WHAT THIS EXERCISE ASKS
• a. In the article about the song "How It Is" below, who is credited with the song's production?
• b. Please extend the article about the song "How It Is" below, beginning after its final sentence.

EXCERPT PROVIDED
::::

Single by Roddy Ricch, Chip, and Yxng Bane featuring The Plug
- Released: February 28, 2019
- Length: 4:37
- Label: Atlantic
- Songwriters: Rodrick Moore Jr.; Guystone Menga; Jahmaal Fyffe;
- Producer: SpeakerBangerz

Roddy Ricch singles chronology
| "Racks in the Middle" (2019) | "How It Is" (2019) | "Out Tha Mud" (2019) |

Chip singles chronology
| "Emotional" (2019) | "How it is" (2019) | "Your Story" (2019) |

Yxng Bane singles chronology
| "Intro (Big Wave)" (2019) | "How it is" (2019) | "Skrr" (2019) |

Music video
- "How it is" on YouTube

= How It Is (song) =

"How It Is" is a song by American rapper Roddy Ricch and British rappers Chip and Yxng Bane. It features British record producer The Plug. The song was released on February 28, 2019. It serves as Yxng Bane's most popular song. On YouTube it is on The Plug's channel, and it is shown as his song featuring Roddy Ricch, Chip, and Yxng Bane. However, this is majorly inaccurate.The plug was the main producer in How it is.

== Background ==
The whole idea of the song was unexpected, it first happened when Ricch was in the U.K., and he ran into North London's Chip and East London's Yxng Bane. They all started talking and they decided to do a song together before Ricch went back to the U.S., the song features credited production from British record producer The Plug, alongside uncredited production from Speaker Bangerz.

::::

GIVEN ENTRIES

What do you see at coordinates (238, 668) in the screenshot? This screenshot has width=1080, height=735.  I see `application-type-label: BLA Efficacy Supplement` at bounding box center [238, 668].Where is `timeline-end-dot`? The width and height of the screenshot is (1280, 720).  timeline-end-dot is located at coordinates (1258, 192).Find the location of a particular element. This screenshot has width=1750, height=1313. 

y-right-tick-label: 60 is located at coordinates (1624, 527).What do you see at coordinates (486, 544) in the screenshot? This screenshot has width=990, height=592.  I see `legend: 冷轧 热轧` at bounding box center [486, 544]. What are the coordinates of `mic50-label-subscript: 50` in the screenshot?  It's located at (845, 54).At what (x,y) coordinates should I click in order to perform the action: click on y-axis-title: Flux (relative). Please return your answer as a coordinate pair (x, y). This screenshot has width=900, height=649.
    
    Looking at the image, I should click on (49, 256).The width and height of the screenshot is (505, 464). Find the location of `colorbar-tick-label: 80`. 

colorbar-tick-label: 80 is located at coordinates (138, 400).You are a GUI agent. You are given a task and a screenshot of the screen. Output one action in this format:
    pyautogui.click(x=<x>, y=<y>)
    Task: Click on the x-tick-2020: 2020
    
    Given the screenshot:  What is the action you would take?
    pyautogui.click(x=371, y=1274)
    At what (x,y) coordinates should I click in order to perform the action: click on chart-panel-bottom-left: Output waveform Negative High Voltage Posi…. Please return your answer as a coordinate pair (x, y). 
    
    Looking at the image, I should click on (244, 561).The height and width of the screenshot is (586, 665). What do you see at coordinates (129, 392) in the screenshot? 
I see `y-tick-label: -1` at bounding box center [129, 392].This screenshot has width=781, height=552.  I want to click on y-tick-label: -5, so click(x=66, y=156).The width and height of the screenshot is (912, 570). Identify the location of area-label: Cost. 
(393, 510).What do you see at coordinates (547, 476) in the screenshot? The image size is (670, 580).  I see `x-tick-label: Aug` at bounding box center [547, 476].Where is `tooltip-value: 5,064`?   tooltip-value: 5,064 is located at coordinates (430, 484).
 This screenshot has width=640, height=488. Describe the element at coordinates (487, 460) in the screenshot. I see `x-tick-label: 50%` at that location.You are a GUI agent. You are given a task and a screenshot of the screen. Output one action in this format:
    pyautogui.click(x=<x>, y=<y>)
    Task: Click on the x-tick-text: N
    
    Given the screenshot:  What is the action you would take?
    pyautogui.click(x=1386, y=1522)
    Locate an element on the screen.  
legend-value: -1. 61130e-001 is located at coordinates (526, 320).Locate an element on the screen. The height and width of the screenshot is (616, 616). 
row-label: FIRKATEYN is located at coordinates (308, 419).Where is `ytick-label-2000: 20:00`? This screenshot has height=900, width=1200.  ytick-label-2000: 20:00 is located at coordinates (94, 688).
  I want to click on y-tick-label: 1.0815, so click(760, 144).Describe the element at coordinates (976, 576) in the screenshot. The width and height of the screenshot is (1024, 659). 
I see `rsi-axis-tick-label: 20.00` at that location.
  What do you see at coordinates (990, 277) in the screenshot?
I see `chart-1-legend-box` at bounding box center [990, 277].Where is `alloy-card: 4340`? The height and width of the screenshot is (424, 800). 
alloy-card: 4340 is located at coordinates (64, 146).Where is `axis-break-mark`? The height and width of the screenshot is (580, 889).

::::

ANSWERS FOR THIS EXERCISE
• a. British record producer The Plug.

• b.
== Composition ==
The song featured a melodic hook performed by Roddy Ricch who also performs the first verse. Chip and Yxng Bane perform the second and third verses along with background vocals. The song has been cited as a depressing vibe due to the beat and its melodic hook, However the three rappers rap about their past struggles and hard times growing up.

==Music video==
A music video to accompany the release of "Young & Free" was first released onto YouTube on February 28, 2019.

==Charts==

| Chart (2019) | Peak position |
|---|---|
| UK Singles (OCC) | 18 |

==Certifications==

| Region | Certification | Certified units/sales |
| United Kingdom (BPI) | Silver | 200,000^{‡} |
^{‡} Sales+streaming figures based on certification alone.